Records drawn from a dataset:
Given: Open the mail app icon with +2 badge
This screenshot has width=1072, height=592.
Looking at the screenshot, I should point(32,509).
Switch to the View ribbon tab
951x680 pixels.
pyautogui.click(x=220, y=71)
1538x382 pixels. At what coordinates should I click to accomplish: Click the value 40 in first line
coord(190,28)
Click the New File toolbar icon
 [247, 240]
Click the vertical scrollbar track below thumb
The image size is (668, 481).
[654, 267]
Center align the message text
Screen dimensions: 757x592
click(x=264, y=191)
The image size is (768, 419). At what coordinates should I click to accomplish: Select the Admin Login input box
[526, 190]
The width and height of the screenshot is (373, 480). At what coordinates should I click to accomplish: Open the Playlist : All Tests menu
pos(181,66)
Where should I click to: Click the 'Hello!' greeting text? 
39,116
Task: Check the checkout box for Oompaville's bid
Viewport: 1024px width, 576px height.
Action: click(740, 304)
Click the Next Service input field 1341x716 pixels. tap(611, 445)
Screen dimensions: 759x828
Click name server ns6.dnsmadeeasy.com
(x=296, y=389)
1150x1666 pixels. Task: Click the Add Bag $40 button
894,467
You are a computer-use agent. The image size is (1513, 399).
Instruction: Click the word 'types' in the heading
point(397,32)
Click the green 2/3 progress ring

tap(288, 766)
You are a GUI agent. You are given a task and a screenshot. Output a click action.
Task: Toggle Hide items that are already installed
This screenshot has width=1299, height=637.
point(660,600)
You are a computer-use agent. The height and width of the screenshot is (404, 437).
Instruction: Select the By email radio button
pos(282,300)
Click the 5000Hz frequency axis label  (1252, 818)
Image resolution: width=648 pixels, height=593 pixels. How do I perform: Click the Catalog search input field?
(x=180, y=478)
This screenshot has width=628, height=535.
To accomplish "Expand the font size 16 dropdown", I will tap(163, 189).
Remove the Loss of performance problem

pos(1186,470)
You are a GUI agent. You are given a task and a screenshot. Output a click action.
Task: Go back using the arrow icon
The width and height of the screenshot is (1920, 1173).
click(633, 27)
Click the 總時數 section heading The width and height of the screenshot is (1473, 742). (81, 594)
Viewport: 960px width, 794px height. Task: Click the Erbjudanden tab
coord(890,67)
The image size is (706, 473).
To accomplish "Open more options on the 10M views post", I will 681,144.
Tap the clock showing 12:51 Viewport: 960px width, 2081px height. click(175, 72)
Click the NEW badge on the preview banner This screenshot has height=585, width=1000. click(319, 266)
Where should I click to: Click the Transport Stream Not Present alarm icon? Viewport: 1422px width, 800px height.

### Aim of the exercise
Print every entry exactly.

### Result of the task
Given: Open the mail app icon with +2 badge
This screenshot has width=1072, height=592.
Looking at the screenshot, I should point(32,509).
Switch to the View ribbon tab
951x680 pixels.
pyautogui.click(x=220, y=71)
1538x382 pixels. At what coordinates should I click to accomplish: Click the value 40 in first line
coord(190,28)
Click the New File toolbar icon
 [247, 240]
Click the vertical scrollbar track below thumb
The image size is (668, 481).
[654, 267]
Center align the message text
Screen dimensions: 757x592
click(x=264, y=191)
The image size is (768, 419). At what coordinates should I click to accomplish: Select the Admin Login input box
[526, 190]
The width and height of the screenshot is (373, 480). At what coordinates should I click to accomplish: Open the Playlist : All Tests menu
pos(181,66)
Where should I click to: Click the 'Hello!' greeting text? 
39,116
Task: Check the checkout box for Oompaville's bid
Viewport: 1024px width, 576px height.
Action: click(740, 304)
Click the Next Service input field 1341x716 pixels. tap(611, 445)
Screen dimensions: 759x828
Click name server ns6.dnsmadeeasy.com
(x=296, y=389)
1150x1666 pixels. Task: Click the Add Bag $40 button
894,467
You are a computer-use agent. The image size is (1513, 399).
Instruction: Click the word 'types' in the heading
point(397,32)
Click the green 2/3 progress ring

tap(288, 766)
You are a GUI agent. You are given a task and a screenshot. Output a click action.
Task: Toggle Hide items that are already installed
This screenshot has width=1299, height=637.
point(660,600)
You are a computer-use agent. The height and width of the screenshot is (404, 437).
Instruction: Select the By email radio button
pos(282,300)
Click the 5000Hz frequency axis label  (1252, 818)
Image resolution: width=648 pixels, height=593 pixels. How do I perform: Click the Catalog search input field?
(x=180, y=478)
This screenshot has width=628, height=535.
To accomplish "Expand the font size 16 dropdown", I will tap(163, 189).
Remove the Loss of performance problem

pos(1186,470)
You are a GUI agent. You are given a task and a screenshot. Output a click action.
Task: Go back using the arrow icon
The width and height of the screenshot is (1920, 1173).
click(633, 27)
Click the 總時數 section heading The width and height of the screenshot is (1473, 742). (81, 594)
Viewport: 960px width, 794px height. Task: Click the Erbjudanden tab
coord(890,67)
The image size is (706, 473).
To accomplish "Open more options on the 10M views post", I will 681,144.
Tap the clock showing 12:51 Viewport: 960px width, 2081px height. click(175, 72)
Click the NEW badge on the preview banner This screenshot has height=585, width=1000. click(319, 266)
Where should I click to: Click the Transport Stream Not Present alarm icon? Viewport: 1422px width, 800px height.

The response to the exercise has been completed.